Exercise requirements: Continue the essay below on metaphor and the verb "hang" in The Prelude, picking up after its final line.

-- Start Page text --

Therefore, we are required to call into question the traditional supposition that the book mimetically translates the world. The nature of metaphor does not allow for any direct correspondence between the book as the signifier and the world as the signified or between the world as the signifier and the book as the signified. The translational nature of metaphor functions as a radical displacement. The system of meaning must be bracketted. An examination of the poet's use of the verb "hang" in The Prelude might be helpful:
There was a boy---ye knew him well, ye cliffs
And islands of Winander---many a time
At evening, when the stars had just begun
To move along the edges of the hills,
Rising or setting, would he stand alone
Beneath the trees or by the glimmering lake,
And there, with fingers interwoven, both hands
Pressed closely palm to palm, and to his mouth
Uplifted, he as through an instrument
Blew mimic hootings  to the silent owls
That they might answer him.
. . . And when it chanced
That pauses of deep silence mocked his skill,
Then sometimes in that silence, while he hung
Listening, a gentle shock of mild surprize
Has carried far into his heart the voice
Of mountain torrent; or the visible scene
Would enter unawares into his mind,
With all its solemn imagery, its rocks,
Its woods, and that uncertain heaven, received
Into the bosom of the steady lake (1805, V, 364-64 and 379-88, emphases mine)

-- End Page text --
-- Start Dataset entries --

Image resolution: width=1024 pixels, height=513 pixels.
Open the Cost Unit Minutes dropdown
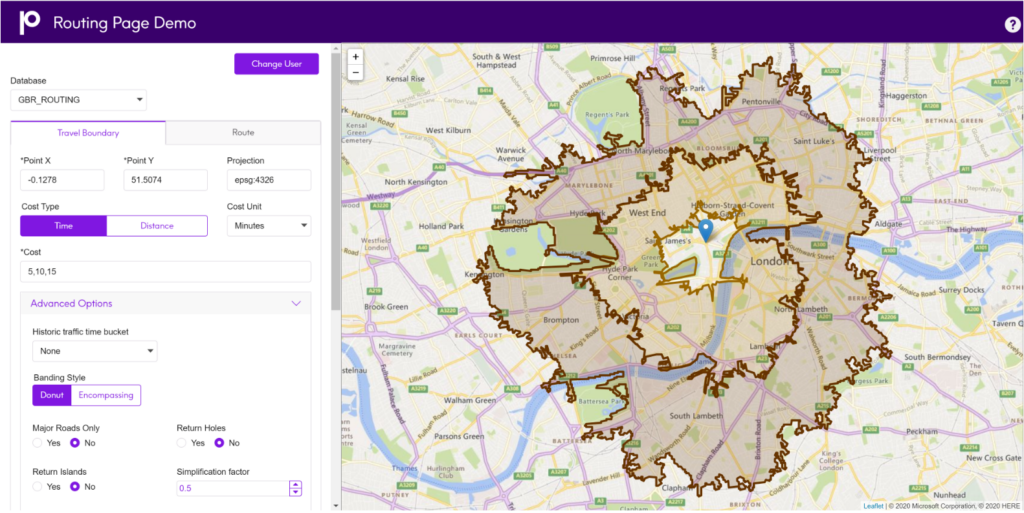point(268,226)
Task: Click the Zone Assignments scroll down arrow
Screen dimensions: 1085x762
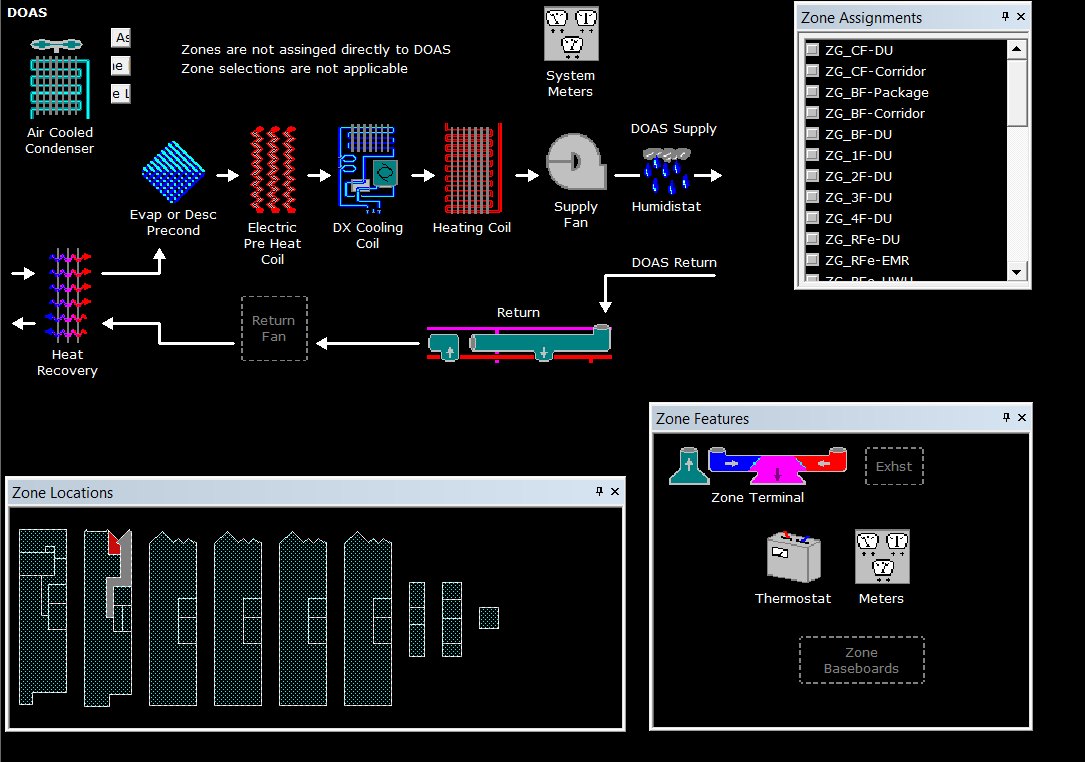Action: tap(1016, 272)
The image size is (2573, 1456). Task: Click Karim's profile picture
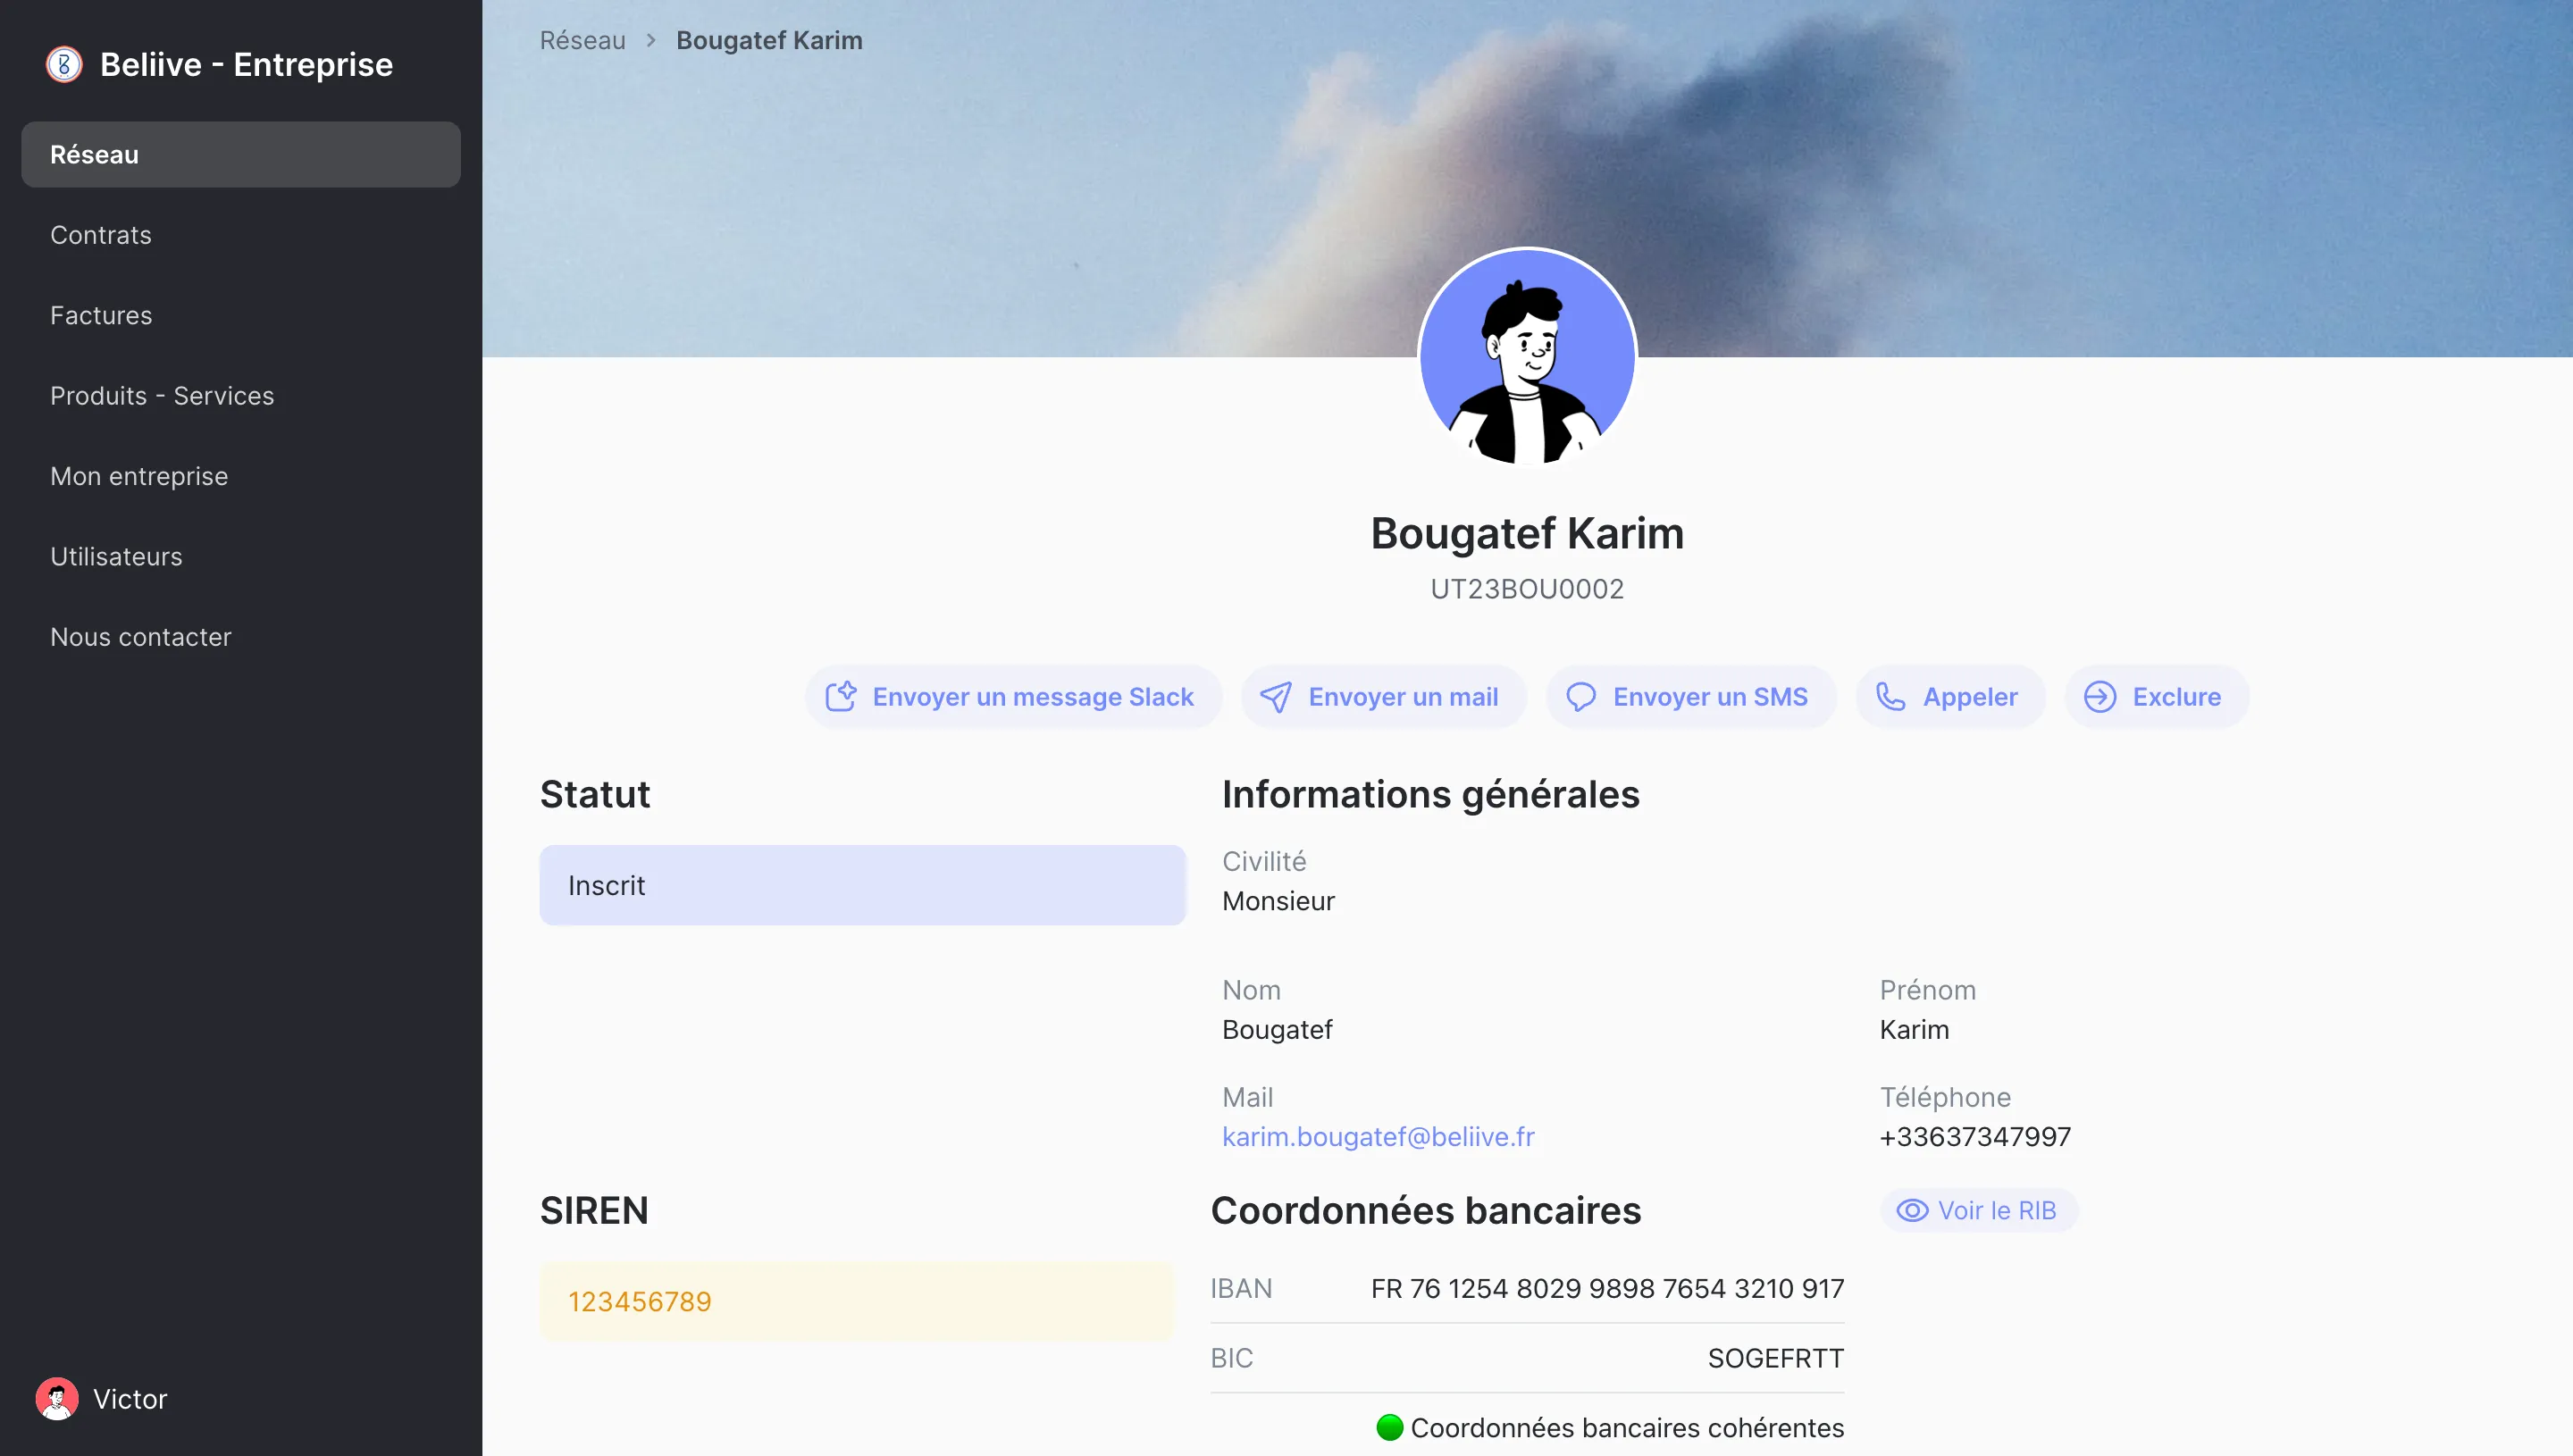coord(1527,357)
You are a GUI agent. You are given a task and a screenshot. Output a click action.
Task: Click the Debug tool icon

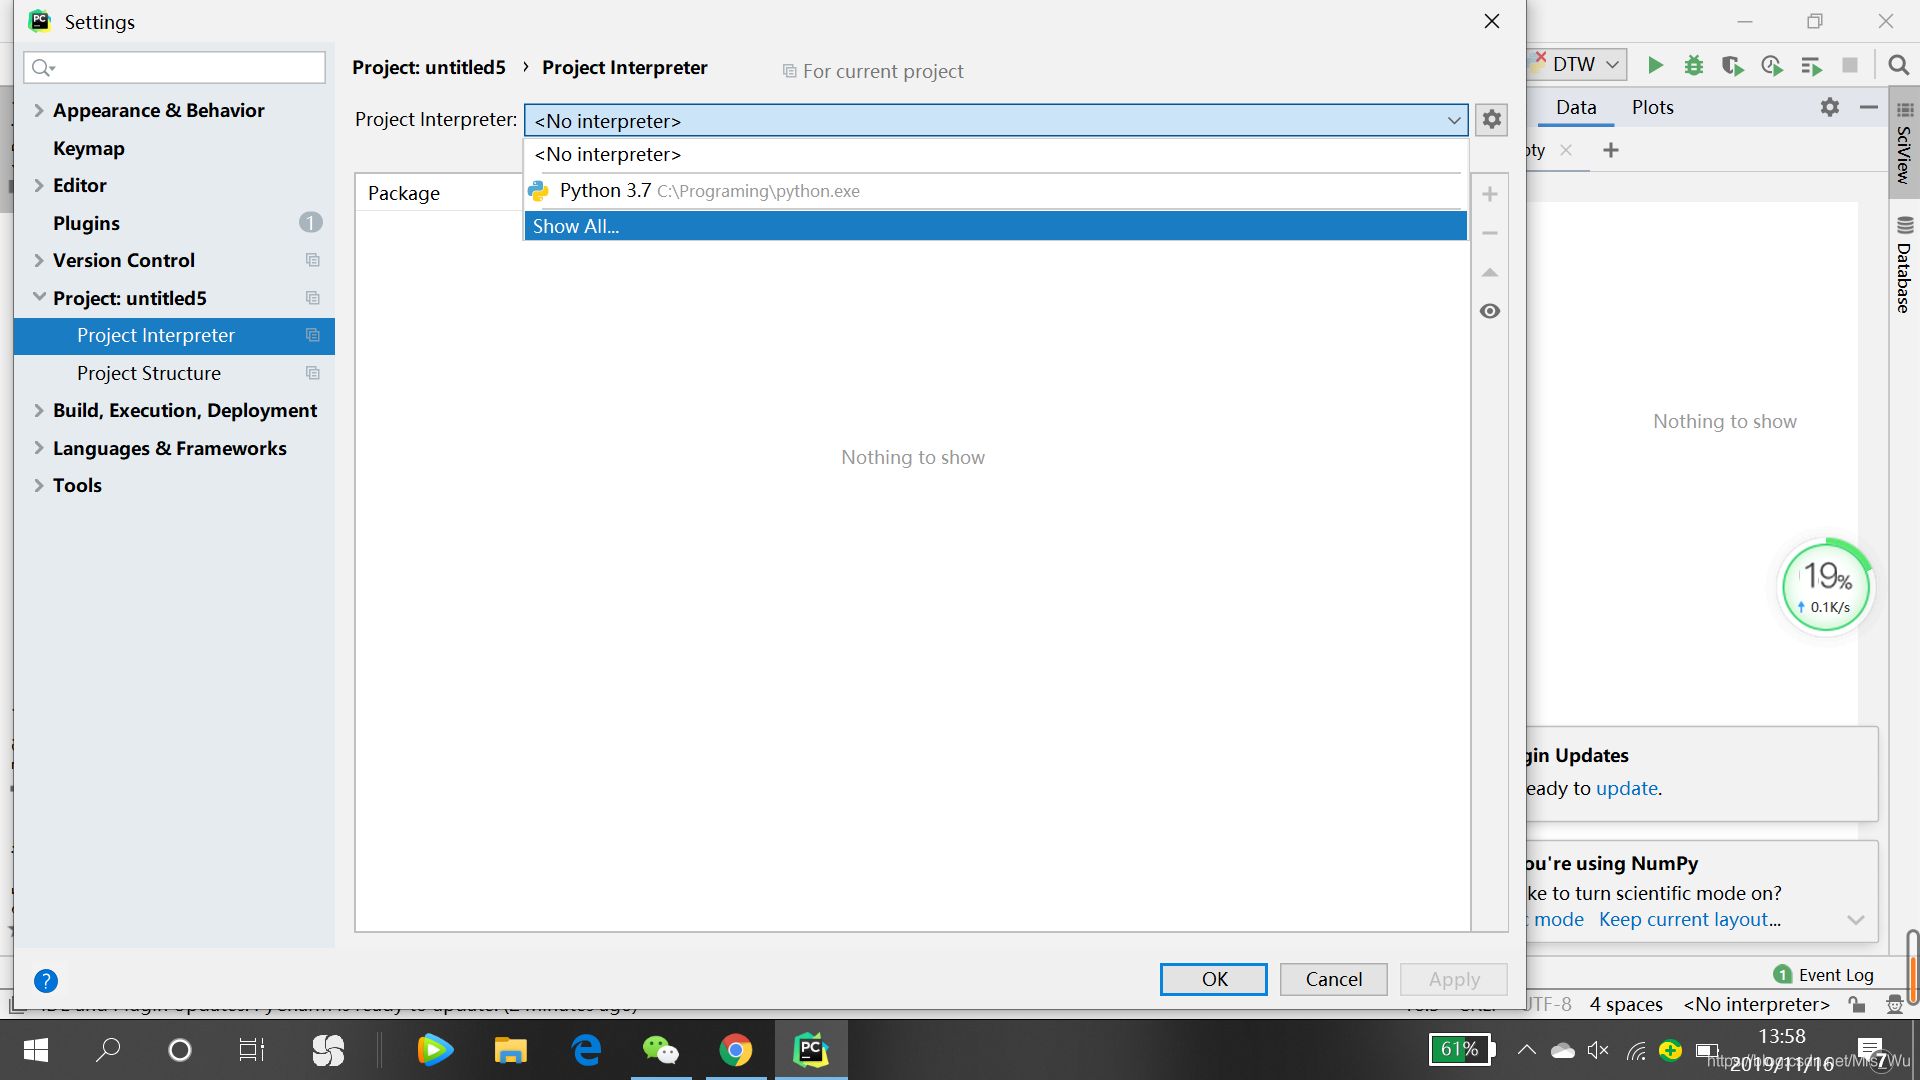1693,65
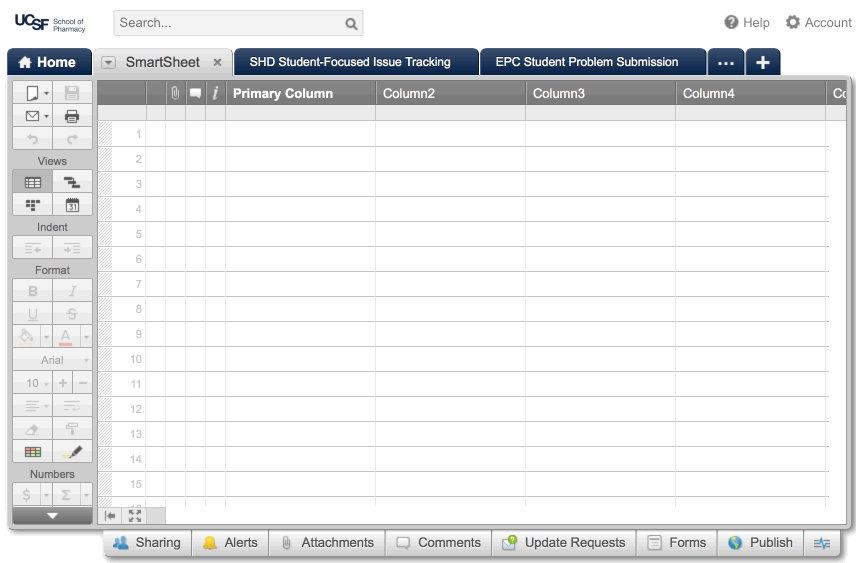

-- End Dataset entries --

The reply:
The boy's mimic hooting, typifying mimetic writing, cannot incite an answer from the silent owl that would represent a natural referent. When he "hung / Listening," what actually hung is nothing but signification. De Man suggests that "A full-fledged theory of metaphor as suspended meaning, as loss and restoration of the principle of analogy beyond sensory experience, can be elaborated on the basis of Wordsworth's use of 'hangs'" ("Wordsworth and the Victorians" in RR, 89). For the owl's non-reaction to the boy's hooting is later replaced by  the voice, not of the owl, but of the "mountain torrent" while he "hangs listening." "Hangs" is, by Wordsworth's own avowal, "the exemplary metaphor for metaphor, for figuration in general"(Ibid.). In a passage from Book I we are already informed that the poet has experienced hanging "above the raven's nest, by knots of grass / And half-inch fissures in the slippery rock / But ill sustained, and almost, as it seemed, / Suspended by the blast which blew amain"(1805, 331-34) so that he hears the "strange utterance" (1805, 337) the loud dry wind blew. No matter when one hangs, signification is jeopardized; that is to say, "estranged."

However, what makes this episode of the Winander Boy more interesting must be the announcement of his death:
This boy was taken from his mates, and died
In childhood ere he was full ten years old.
Fair are the woods, and beauteous is the spot,
The vale where he was born; the churchyard hangs
Upon a slope above the village school,
And there, along that bank, when I have passed
At evening, I believe that oftentimes
A full half-hour together I have stood
Mute, looking at the grave in which he lies. (1805, V. 389-93)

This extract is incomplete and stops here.